**** Data for processing

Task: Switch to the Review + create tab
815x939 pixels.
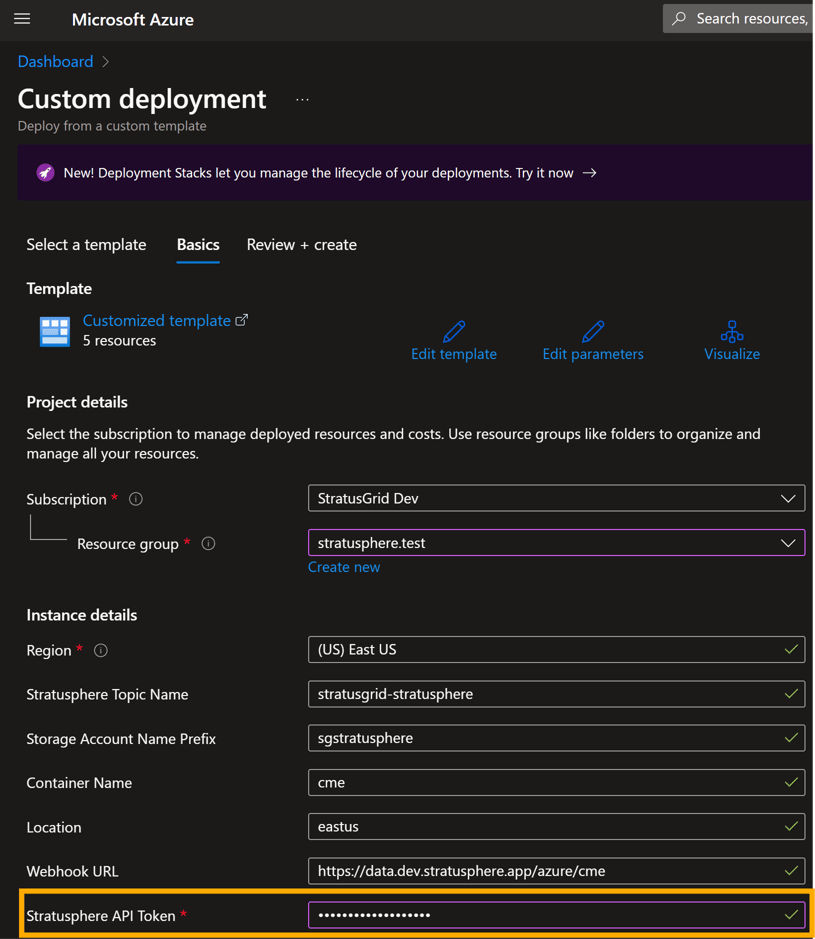Action: click(301, 244)
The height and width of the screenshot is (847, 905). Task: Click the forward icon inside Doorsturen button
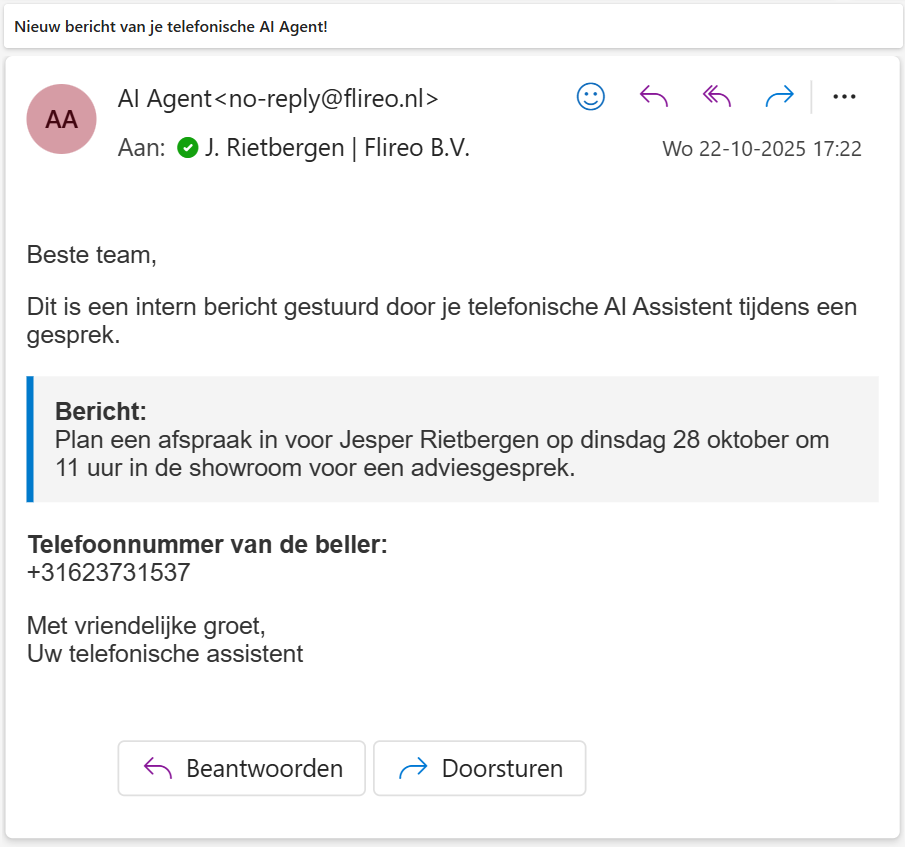click(x=410, y=768)
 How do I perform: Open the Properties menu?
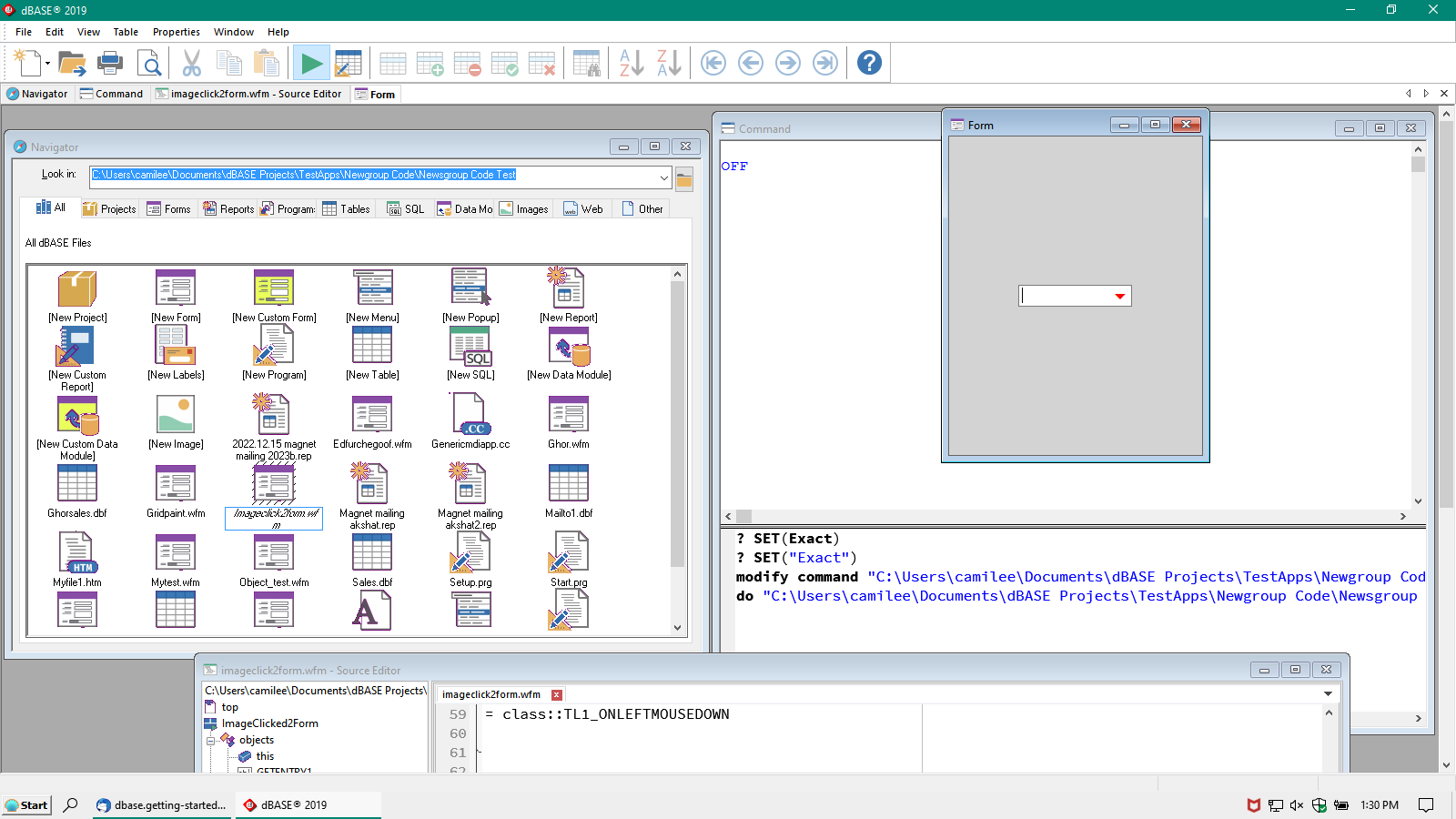176,32
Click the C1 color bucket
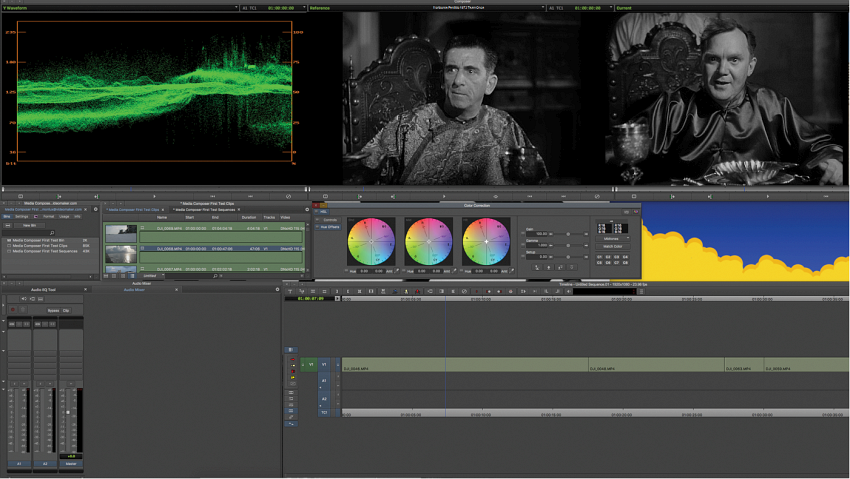850x479 pixels. pos(599,257)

********

## Task details
Reproduce the lines from the line containing "How do I perform: Open the Properties menu?" through the end of the records above, exactly and inclusively, omitting pictures.

## Response to this exercise
 How do I perform: Open the Properties menu?
176,32
Click the C1 color bucket
850x479 pixels. pos(599,257)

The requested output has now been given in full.